START Records for this exercise

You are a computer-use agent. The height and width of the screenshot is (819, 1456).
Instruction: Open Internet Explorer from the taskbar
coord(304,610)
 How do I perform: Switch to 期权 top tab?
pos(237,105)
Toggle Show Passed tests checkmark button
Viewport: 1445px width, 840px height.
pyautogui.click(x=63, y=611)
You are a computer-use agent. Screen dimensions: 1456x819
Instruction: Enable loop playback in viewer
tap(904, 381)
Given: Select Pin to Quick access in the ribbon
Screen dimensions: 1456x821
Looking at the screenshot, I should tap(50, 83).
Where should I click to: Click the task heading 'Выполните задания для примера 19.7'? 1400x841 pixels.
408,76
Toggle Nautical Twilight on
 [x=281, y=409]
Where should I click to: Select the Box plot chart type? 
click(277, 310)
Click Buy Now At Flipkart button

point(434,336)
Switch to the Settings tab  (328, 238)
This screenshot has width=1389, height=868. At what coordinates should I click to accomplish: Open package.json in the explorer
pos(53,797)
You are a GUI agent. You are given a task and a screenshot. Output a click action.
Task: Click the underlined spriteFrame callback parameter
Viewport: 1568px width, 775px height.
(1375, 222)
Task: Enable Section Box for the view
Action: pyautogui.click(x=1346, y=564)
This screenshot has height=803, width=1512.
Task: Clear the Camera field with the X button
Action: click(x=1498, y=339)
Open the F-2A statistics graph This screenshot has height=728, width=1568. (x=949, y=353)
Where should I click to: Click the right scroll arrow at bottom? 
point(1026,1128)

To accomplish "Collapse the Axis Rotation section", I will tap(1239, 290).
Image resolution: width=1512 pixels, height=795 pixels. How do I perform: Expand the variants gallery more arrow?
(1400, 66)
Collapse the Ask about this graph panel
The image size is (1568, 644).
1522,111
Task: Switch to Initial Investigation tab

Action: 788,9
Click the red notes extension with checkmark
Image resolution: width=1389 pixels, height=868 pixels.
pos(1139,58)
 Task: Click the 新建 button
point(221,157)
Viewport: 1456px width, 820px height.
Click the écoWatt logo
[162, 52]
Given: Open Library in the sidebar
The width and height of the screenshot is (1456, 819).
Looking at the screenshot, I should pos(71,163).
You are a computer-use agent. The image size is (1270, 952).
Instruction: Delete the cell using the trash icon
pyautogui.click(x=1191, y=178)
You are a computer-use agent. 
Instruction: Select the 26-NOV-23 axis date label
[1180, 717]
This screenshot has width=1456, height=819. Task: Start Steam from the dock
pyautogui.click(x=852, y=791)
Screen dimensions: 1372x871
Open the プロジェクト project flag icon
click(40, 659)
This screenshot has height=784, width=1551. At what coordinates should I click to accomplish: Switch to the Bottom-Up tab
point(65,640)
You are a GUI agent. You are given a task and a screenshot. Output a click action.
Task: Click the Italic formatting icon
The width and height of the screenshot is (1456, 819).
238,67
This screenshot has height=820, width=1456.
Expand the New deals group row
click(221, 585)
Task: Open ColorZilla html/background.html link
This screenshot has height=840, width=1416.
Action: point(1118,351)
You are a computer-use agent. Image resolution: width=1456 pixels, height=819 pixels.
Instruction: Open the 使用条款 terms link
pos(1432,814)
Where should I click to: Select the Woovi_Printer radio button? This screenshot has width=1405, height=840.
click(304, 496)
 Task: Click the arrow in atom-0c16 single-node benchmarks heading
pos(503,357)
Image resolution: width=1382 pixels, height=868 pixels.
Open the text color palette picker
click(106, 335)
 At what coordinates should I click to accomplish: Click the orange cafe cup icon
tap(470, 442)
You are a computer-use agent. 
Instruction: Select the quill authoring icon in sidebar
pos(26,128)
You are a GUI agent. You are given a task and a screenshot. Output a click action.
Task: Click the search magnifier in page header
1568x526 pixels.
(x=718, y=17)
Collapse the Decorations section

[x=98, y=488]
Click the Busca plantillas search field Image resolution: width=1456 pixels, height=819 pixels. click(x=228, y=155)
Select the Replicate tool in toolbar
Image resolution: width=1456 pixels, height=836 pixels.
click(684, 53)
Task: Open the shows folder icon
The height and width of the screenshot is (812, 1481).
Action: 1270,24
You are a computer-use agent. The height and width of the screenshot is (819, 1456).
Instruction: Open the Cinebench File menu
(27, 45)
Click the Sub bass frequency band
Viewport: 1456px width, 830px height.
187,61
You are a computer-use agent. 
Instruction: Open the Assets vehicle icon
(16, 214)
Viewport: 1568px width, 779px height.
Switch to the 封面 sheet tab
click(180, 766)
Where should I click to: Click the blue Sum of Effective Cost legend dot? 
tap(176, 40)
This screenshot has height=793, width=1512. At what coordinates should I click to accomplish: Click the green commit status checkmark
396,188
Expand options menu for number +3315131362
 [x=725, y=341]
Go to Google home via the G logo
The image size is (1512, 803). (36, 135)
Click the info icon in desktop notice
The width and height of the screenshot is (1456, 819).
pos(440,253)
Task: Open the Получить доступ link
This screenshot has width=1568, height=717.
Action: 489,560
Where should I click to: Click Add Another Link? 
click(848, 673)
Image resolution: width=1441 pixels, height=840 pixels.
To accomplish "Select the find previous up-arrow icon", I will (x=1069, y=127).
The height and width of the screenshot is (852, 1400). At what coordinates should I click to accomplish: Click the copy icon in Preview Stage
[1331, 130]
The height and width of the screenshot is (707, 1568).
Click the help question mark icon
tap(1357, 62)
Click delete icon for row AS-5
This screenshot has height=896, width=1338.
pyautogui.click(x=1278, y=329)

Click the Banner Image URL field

END Records for this exercise

• _What you need to do_: Starting at the top, retype every line of the material above exactly.

• _Answer section_:
You are a computer-use agent. The height and width of the screenshot is (819, 1456).
Instruction: Open Internet Explorer from the taskbar
coord(304,610)
 How do I perform: Switch to 期权 top tab?
pos(237,105)
Toggle Show Passed tests checkmark button
Viewport: 1445px width, 840px height.
pyautogui.click(x=63, y=611)
You are a computer-use agent. Screen dimensions: 1456x819
Instruction: Enable loop playback in viewer
tap(904, 381)
Given: Select Pin to Quick access in the ribbon
Screen dimensions: 1456x821
Looking at the screenshot, I should tap(50, 83).
Where should I click to: Click the task heading 'Выполните задания для примера 19.7'? 1400x841 pixels.
408,76
Toggle Nautical Twilight on
 [x=281, y=409]
Where should I click to: Select the Box plot chart type? 
click(277, 310)
Click Buy Now At Flipkart button

point(434,336)
Switch to the Settings tab  (328, 238)
This screenshot has width=1389, height=868. At what coordinates should I click to accomplish: Open package.json in the explorer
pos(53,797)
You are a GUI agent. You are given a task and a screenshot. Output a click action.
Task: Click the underlined spriteFrame callback parameter
Viewport: 1568px width, 775px height.
(1375, 222)
Task: Enable Section Box for the view
Action: pyautogui.click(x=1346, y=564)
This screenshot has height=803, width=1512.
Task: Clear the Camera field with the X button
Action: click(x=1498, y=339)
Open the F-2A statistics graph This screenshot has height=728, width=1568. (x=949, y=353)
Where should I click to: Click the right scroll arrow at bottom? 
point(1026,1128)

To accomplish "Collapse the Axis Rotation section", I will tap(1239, 290).
Image resolution: width=1512 pixels, height=795 pixels. How do I perform: Expand the variants gallery more arrow?
(1400, 66)
Collapse the Ask about this graph panel
The image size is (1568, 644).
1522,111
Task: Switch to Initial Investigation tab

Action: 788,9
Click the red notes extension with checkmark
Image resolution: width=1389 pixels, height=868 pixels.
pos(1139,58)
 Task: Click the 新建 button
point(221,157)
Viewport: 1456px width, 820px height.
Click the écoWatt logo
[162, 52]
Given: Open Library in the sidebar
The width and height of the screenshot is (1456, 819).
Looking at the screenshot, I should pos(71,163).
You are a computer-use agent. The image size is (1270, 952).
Instruction: Delete the cell using the trash icon
pyautogui.click(x=1191, y=178)
You are a computer-use agent. 
Instruction: Select the 26-NOV-23 axis date label
[1180, 717]
This screenshot has width=1456, height=819. Task: Start Steam from the dock
pyautogui.click(x=852, y=791)
Screen dimensions: 1372x871
Open the プロジェクト project flag icon
click(40, 659)
This screenshot has height=784, width=1551. At what coordinates should I click to accomplish: Switch to the Bottom-Up tab
point(65,640)
You are a GUI agent. You are given a task and a screenshot. Output a click action.
Task: Click the Italic formatting icon
The width and height of the screenshot is (1456, 819).
238,67
This screenshot has height=820, width=1456.
Expand the New deals group row
click(221, 585)
Task: Open ColorZilla html/background.html link
This screenshot has height=840, width=1416.
Action: point(1118,351)
You are a computer-use agent. Image resolution: width=1456 pixels, height=819 pixels.
Instruction: Open the 使用条款 terms link
pos(1432,814)
Where should I click to: Select the Woovi_Printer radio button? This screenshot has width=1405, height=840.
click(304, 496)
 Task: Click the arrow in atom-0c16 single-node benchmarks heading
pos(503,357)
Image resolution: width=1382 pixels, height=868 pixels.
Open the text color palette picker
click(106, 335)
 At what coordinates should I click to accomplish: Click the orange cafe cup icon
tap(470, 442)
You are a computer-use agent. 
Instruction: Select the quill authoring icon in sidebar
pos(26,128)
You are a GUI agent. You are given a task and a screenshot. Output a click action.
Task: Click the search magnifier in page header
1568x526 pixels.
(x=718, y=17)
Collapse the Decorations section

[x=98, y=488]
Click the Busca plantillas search field Image resolution: width=1456 pixels, height=819 pixels. click(x=228, y=155)
Select the Replicate tool in toolbar
Image resolution: width=1456 pixels, height=836 pixels.
click(684, 53)
Task: Open the shows folder icon
The height and width of the screenshot is (812, 1481).
Action: 1270,24
You are a computer-use agent. The height and width of the screenshot is (819, 1456).
Instruction: Open the Cinebench File menu
(27, 45)
Click the Sub bass frequency band
Viewport: 1456px width, 830px height.
187,61
You are a computer-use agent. 
Instruction: Open the Assets vehicle icon
(16, 214)
Viewport: 1568px width, 779px height.
Switch to the 封面 sheet tab
click(180, 766)
Where should I click to: Click the blue Sum of Effective Cost legend dot? 
tap(176, 40)
This screenshot has height=793, width=1512. At what coordinates should I click to accomplish: Click the green commit status checkmark
396,188
Expand options menu for number +3315131362
 [x=725, y=341]
Go to Google home via the G logo
The image size is (1512, 803). (36, 135)
Click the info icon in desktop notice
The width and height of the screenshot is (1456, 819).
pos(440,253)
Task: Open the Получить доступ link
This screenshot has width=1568, height=717.
Action: 489,560
Where should I click to: Click Add Another Link? 
click(848, 673)
Image resolution: width=1441 pixels, height=840 pixels.
To accomplish "Select the find previous up-arrow icon", I will (x=1069, y=127).
The height and width of the screenshot is (852, 1400). At what coordinates should I click to accomplish: Click the copy icon in Preview Stage
[1331, 130]
The height and width of the screenshot is (707, 1568).
Click the help question mark icon
tap(1357, 62)
Click delete icon for row AS-5
This screenshot has height=896, width=1338.
pyautogui.click(x=1278, y=329)

Click the Banner Image URL field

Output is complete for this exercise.